> **Texte retenu**
- - -
La colère, chemin vers Dieu ?

Paris Notre-Dame du 19 décembre 2013

P. N.-D. - Peut-on être en colère contre Dieu ?

P. François Gonon, curé de St-Nicolas des Champs (3e), enseignant au Collège des Bernardins.
© Agnès de Gélis

P. François Gonon – La Bible nous enseigne qu’il y a, dans la vie chrétienne, une place possible, voire légitime et nécessaire, pour une certaine forme de colère, de révolte, en particulier face à l’injustice et la souffrance. Le livre de Job est en ce sens tout à fait remarquable. Face aux terribles épreuves qui s’abattent sur lui, devant le silence de Dieu, Job crie sa souffrance. Il affirme que « la vie est une corvée ». (Job 7, 1) Cette phrase, proclamée dans la liturgie dominicale (5e dimanche du temps ordinaire, année B), a de quoi surprendre. N’est-ce pas manquer de respect envers Dieu et la vie qu’Il nous donne ? Au contraire, la présence de cette phrase dans la Bible – comme tant d’autres qui expriment l’incompréhension, la colère (cf. Ps 22 (21), Ps 88 (87)) – est décisive. S’il n’y avait dans la Bible qu’action de grâce, elle serait très belle, édifiante, mais aussi inaccessible, mensongère et finalement désespérante, parce qu’étrangère à la condition humaine que Dieu est venu sauver. Le cri de Job est infiniment précieux. Ce cri dans lequel se joignent d’âge en âge les plaintes de ceux qui souffrent, est entendu par Dieu, comme le sera celui de son Fils sur la croix.
- - -
> **Enregistrements fournis**
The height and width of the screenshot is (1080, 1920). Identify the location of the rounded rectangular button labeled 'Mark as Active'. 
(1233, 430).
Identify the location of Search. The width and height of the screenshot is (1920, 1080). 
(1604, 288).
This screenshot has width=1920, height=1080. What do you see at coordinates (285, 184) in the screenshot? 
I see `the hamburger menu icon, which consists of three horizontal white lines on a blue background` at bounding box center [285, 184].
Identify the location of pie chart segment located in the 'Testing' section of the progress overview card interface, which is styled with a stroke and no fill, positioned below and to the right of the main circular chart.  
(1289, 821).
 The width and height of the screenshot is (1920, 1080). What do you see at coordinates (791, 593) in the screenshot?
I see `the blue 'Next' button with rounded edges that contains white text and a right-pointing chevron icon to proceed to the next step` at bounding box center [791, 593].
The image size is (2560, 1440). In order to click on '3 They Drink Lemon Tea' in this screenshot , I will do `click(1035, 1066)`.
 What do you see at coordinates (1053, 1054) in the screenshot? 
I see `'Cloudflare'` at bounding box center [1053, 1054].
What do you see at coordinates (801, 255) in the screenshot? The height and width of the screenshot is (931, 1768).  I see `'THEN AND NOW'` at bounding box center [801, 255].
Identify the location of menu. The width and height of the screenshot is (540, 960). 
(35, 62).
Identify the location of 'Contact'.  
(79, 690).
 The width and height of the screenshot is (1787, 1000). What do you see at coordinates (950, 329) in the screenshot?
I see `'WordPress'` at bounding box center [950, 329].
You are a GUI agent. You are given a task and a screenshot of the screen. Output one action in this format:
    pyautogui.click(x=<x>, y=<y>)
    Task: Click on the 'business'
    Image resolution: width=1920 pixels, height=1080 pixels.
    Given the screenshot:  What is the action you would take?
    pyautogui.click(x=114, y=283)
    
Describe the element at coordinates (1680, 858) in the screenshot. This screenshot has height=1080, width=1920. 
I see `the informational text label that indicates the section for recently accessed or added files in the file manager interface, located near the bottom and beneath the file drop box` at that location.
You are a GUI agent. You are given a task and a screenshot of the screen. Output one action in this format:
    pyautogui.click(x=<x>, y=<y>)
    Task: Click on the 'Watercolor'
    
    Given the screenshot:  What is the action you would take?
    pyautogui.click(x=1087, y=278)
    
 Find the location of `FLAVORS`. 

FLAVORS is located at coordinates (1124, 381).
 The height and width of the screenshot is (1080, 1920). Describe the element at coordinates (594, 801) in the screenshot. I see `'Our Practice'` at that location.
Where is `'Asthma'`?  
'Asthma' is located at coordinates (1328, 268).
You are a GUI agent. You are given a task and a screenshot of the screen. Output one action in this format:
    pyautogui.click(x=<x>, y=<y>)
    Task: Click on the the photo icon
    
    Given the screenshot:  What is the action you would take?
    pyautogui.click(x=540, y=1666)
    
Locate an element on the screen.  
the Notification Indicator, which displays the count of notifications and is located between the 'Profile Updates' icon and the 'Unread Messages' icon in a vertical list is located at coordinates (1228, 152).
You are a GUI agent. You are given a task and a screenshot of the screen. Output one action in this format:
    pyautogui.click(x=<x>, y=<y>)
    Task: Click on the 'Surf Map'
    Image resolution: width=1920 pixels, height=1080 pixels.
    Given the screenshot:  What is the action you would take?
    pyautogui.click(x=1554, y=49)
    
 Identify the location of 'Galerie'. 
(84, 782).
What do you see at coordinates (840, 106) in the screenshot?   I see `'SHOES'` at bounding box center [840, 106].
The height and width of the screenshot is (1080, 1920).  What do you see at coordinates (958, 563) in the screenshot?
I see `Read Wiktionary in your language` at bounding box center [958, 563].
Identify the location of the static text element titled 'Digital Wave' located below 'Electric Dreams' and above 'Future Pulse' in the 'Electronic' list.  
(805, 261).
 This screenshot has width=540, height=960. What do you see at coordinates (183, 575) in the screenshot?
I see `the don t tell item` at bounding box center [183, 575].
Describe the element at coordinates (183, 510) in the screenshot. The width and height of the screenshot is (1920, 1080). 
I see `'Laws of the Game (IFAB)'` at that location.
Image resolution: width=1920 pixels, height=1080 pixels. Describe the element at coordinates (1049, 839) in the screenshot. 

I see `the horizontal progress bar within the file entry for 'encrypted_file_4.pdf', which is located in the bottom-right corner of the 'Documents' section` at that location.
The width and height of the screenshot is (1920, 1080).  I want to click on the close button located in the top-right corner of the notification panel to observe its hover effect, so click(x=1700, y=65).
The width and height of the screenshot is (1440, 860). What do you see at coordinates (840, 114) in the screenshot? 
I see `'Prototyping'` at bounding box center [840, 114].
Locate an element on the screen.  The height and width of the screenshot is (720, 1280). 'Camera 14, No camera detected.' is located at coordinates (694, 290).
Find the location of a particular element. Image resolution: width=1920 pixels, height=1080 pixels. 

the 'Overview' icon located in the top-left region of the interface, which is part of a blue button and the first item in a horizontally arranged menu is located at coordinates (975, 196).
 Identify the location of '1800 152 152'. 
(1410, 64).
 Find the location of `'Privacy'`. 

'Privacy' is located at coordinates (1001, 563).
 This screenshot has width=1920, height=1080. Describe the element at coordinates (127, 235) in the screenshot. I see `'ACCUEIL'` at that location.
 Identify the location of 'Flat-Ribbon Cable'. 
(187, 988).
- - -
> **Consigne énoncée A**
Pourriez-vous transcrire en CSV à deux colonnes, « consigne » et « réponse », les enregistrements qui partent du début et s'achèvent à la ligne contenant « (1233, 430). », incluse ? Mettez une ligne par demande, chaque champ entre guillemets, avec les sauts de ligne remplacés par des espaces.
> **Consigne énoncée B**
Pouvez-vous poursuivre le texte sur la colère envers Dieu à partir de sa dernière phrase ?

> **Réponse rédigée A**
consigne,réponse
"The height and width of the screenshot is (1080, 1920). Identify the location of the rounded rectangular button labeled 'Mark as Active'.","(1233, 430)."

> **Réponse rédigée B**
P. N.-D. - La colère est-elle mauvaise ?

P. F. G. – Oui et non. La colère, comme la joie ou la tristesse, fait partie de ce que la tradition appelle les « passions » : les passions ou sentiments sont moralement neutres. Plus encore, ils sont psychologiquement bons. La colère est ainsi une réaction légitime face à ce que l’on perçoit comme une injustice. Il peut y avoir des colères justes, saintes. Mais la colère devient un péché (et même un péché capital) lorsqu’elle est injuste dans son objet, disproportionnée dans sa réaction, nourrie de vengeance et de haine. L’Écriture condamne le péché de colère. Jésus va jusqu’à dire que celui qui se met en colère est déjà homicide (cf. Mt 5, 22).

P. N.-D. - La colère peut-elle nous rapprocher de Dieu ?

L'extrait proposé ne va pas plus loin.